T-cell-mediated immunity in mastitis: pathogen-driven cytokine networks and implications for applied microbiology.

Mastitis is a common inflammatory disease in both humans and dairy animals, most frequently driven by bacterial pathogens such as Staphylococcus aureus (S. aureus), Escherichia coli (E. coli), Mycoplasma bovis (M. bovis), and Streptococcus uberis (S. uberis). These microbes deploy distinct virulence strategies yet share the ability to reshape T-cell-mediated immunity, thereby influencing infection outcomes, tissue damage, and chronicity.

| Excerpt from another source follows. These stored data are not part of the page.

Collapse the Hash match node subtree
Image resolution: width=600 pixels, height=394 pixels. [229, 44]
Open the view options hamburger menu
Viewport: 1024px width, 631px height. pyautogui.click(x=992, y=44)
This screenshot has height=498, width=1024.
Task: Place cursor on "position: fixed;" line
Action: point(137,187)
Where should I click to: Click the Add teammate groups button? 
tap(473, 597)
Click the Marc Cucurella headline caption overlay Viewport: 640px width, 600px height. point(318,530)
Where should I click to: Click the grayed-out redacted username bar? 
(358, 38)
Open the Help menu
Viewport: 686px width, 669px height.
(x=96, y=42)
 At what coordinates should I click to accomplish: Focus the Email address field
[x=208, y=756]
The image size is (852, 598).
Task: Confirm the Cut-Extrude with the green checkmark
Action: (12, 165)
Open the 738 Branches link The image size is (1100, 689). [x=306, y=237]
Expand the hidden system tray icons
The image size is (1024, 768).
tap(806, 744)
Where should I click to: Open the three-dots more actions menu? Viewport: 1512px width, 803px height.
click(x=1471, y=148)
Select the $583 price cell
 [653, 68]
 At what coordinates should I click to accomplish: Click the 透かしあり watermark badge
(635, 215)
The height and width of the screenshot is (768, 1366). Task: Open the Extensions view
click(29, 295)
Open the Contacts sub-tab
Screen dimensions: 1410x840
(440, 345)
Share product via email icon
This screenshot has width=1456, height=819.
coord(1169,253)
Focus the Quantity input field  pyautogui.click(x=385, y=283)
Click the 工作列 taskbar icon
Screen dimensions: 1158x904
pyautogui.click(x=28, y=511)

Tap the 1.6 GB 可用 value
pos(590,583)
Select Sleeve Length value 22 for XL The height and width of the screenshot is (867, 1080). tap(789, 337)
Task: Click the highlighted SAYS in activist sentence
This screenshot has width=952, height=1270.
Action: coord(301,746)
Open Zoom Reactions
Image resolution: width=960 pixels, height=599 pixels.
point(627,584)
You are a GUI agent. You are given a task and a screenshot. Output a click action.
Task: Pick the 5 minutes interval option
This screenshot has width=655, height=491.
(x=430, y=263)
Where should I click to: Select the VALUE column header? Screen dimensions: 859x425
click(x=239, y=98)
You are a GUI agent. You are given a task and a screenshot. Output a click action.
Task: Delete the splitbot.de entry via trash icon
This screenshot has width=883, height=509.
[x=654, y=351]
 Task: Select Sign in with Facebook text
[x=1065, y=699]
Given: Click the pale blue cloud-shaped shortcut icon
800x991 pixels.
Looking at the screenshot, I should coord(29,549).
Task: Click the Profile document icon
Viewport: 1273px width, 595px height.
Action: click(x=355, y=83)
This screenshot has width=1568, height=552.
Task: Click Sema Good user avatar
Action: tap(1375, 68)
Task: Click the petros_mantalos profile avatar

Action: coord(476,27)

In this review, we summarize current evidence on how CD4⁺, CD8⁺, γδ T-cells, Tregs, and other T-cell subsets participate in mastitis-associated immune responses. We focus on pathogen-specific mechanisms, including S. aureus superantigen-induced immune deviation, M. bovis-driven prostaglandin E₂-STAT3-PD-L1 signalling and T-cell exhaustion, early CD8⁺ recruitment and cytokine imbalance in E. coli mastitis, and γδ T-cell activation during S. uberis infection. We further compare common and divergent strategies of immune evasion and dysregulated T-cell-mediated inflammation across these pathogens. Finally, we discuss how T-cell signatures and cytokine networks may inform the development of diagnostic biomarkers, immunomodulatory interventions, and vaccine candidates, with the potential to reduce antibiotic use and improve mastitis control in both human and veterinary settings.